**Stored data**
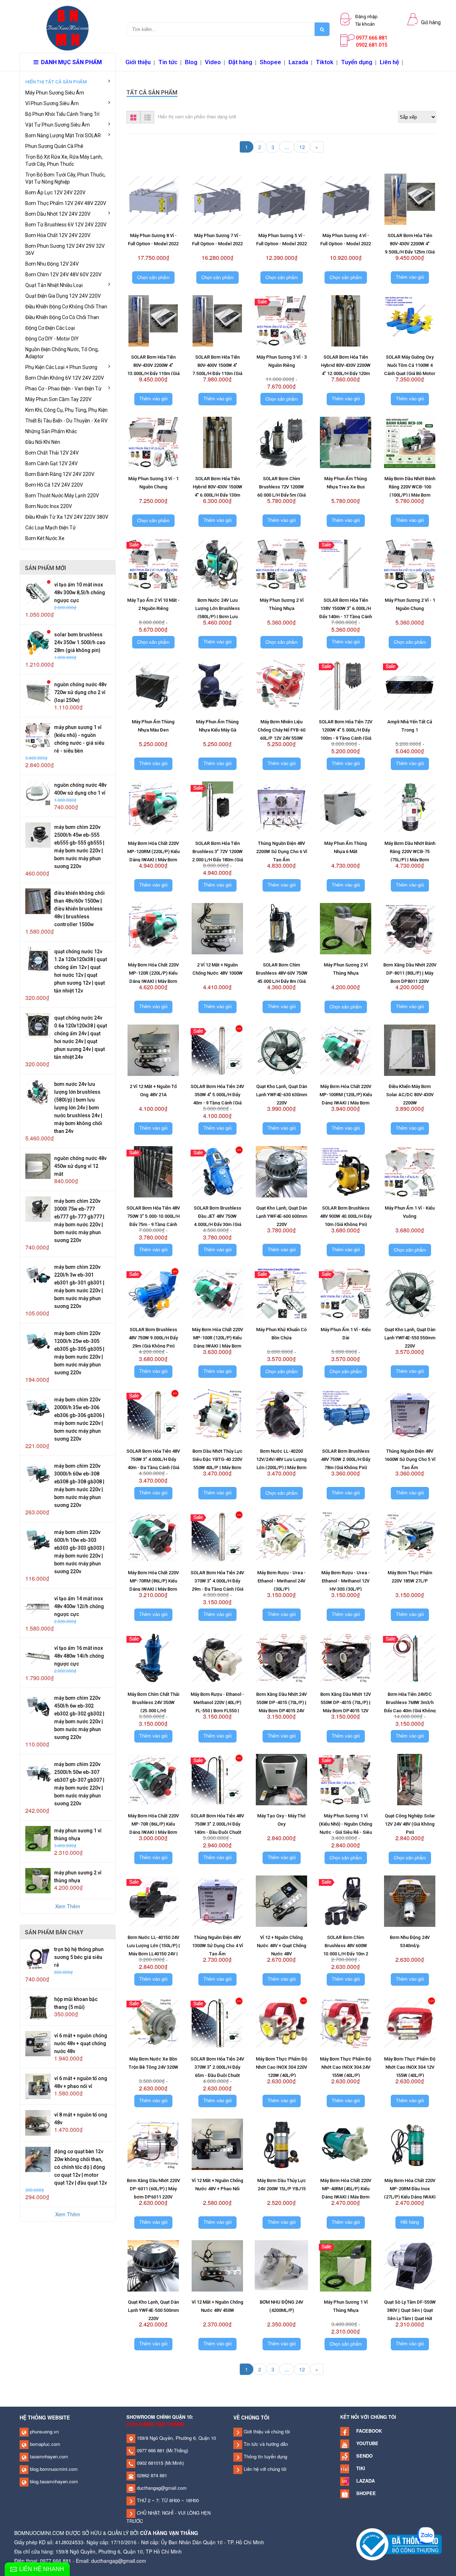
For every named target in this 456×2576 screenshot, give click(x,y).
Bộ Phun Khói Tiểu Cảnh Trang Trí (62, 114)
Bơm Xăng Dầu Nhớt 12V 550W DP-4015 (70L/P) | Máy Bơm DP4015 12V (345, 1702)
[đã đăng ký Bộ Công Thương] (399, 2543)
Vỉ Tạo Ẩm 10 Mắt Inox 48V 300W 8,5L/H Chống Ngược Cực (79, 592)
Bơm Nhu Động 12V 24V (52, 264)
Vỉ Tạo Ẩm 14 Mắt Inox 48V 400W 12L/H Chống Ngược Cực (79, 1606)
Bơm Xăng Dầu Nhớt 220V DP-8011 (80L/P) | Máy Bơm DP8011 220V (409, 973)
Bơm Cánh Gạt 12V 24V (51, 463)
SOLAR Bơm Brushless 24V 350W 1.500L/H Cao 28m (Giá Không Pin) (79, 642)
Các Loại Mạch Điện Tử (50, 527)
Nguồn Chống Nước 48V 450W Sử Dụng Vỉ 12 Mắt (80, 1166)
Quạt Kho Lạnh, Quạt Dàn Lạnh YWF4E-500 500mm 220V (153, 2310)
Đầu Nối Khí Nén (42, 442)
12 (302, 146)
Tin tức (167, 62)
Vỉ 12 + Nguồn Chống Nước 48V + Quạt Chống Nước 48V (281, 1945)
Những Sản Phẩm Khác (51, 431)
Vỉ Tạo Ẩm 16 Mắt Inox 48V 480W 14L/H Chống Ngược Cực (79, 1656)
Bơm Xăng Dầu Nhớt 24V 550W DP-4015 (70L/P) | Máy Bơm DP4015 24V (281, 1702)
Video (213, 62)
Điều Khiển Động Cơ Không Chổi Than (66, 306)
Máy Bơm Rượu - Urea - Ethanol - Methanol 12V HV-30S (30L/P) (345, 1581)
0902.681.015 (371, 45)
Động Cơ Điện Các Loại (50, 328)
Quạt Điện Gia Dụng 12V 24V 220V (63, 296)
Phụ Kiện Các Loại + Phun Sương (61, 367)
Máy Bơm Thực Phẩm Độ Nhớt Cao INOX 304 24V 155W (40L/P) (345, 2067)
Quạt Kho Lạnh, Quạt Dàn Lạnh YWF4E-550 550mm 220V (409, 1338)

**Work order**
Copy out the lines starting at the one containing "Phụ Kiện Các Loại + Phun Sương (61, 367)" and ending with the last line of the entries. Include nothing else.

**Your solution**
Phụ Kiện Các Loại + Phun Sương (61, 367)
Máy Bơm Thực Phẩm Độ Nhớt Cao INOX 304 24V 155W (40L/P) (345, 2067)
Quạt Kho Lạnh, Quạt Dàn Lạnh YWF4E-550 550mm 220V (409, 1338)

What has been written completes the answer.